No simple answer for this complex question is meaningful. And Hochschild deserves credit for facing the question head-on. But his tentative stab, that mass impressments into the British Navy jumpstarted concern about personal liberty, is unduly narrow. (He notes, nervously, that impressment has been “curiously ignored by scholars.”) Here, in a book that demonstrates solid command of the secondary literature, Hochschild omits the most sophisticated discussion of this question, David Brion Davis and Thomas Haskell’s debate over the causes of antislavery in the American Historical Review twenty years ago. Neither historian convinced all readers. But both recognized that a shift in moral perceptions as momentous as the realization that slavery was wrong necessarily involved changes in religious understandings of empathy and suffering, not simply a move from religious understandings to secular ones. Put another way, we must banish the image Hochschild perhaps inadvertently forwards: of anti-slavery activists as proto-Amnesty International members straining to escape a culture blighted by religious obscurantism. Even Clarkson, after all, not having preached in his life, felt no compunction about offering an on-the-spot sermon based on a text from Exodus when asked to explain his opposition to slavery: “thou shalt not oppress a stranger; for ye know the heart of a stranger, seeing ye were strangers in the land of Egypt.”

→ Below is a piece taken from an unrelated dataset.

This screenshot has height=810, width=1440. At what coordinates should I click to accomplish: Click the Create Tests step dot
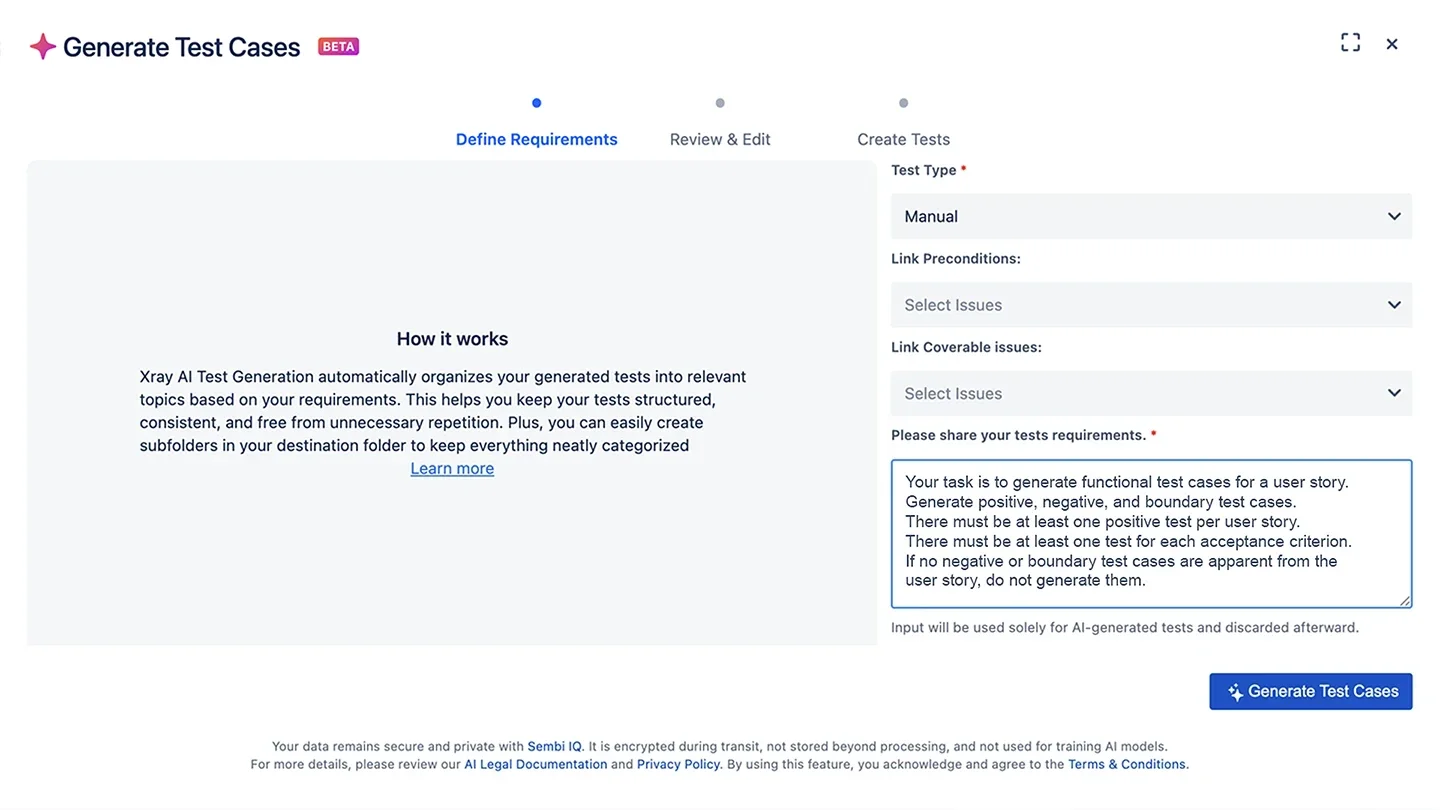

In all this Hochschild reflects our own time. Arguably the most important religiously based “reform” effort of the last generation has been the anti-abortion campaign, a movement not high on the agenda of most professional human rights activists. (It’s not coincidental that “reproductive rights” has become a pro-choice slogan.) If the achievement of Bury My Chains is to offer a gripping account of the campaign to eliminate slavery in the British empire, its limitation is to read current cultural divisions into a more complex, even alien past.

John T. McGreevy teaches history at the University of Notre Dame. He is the author of Catholicism and American Freedom: A History (Norton).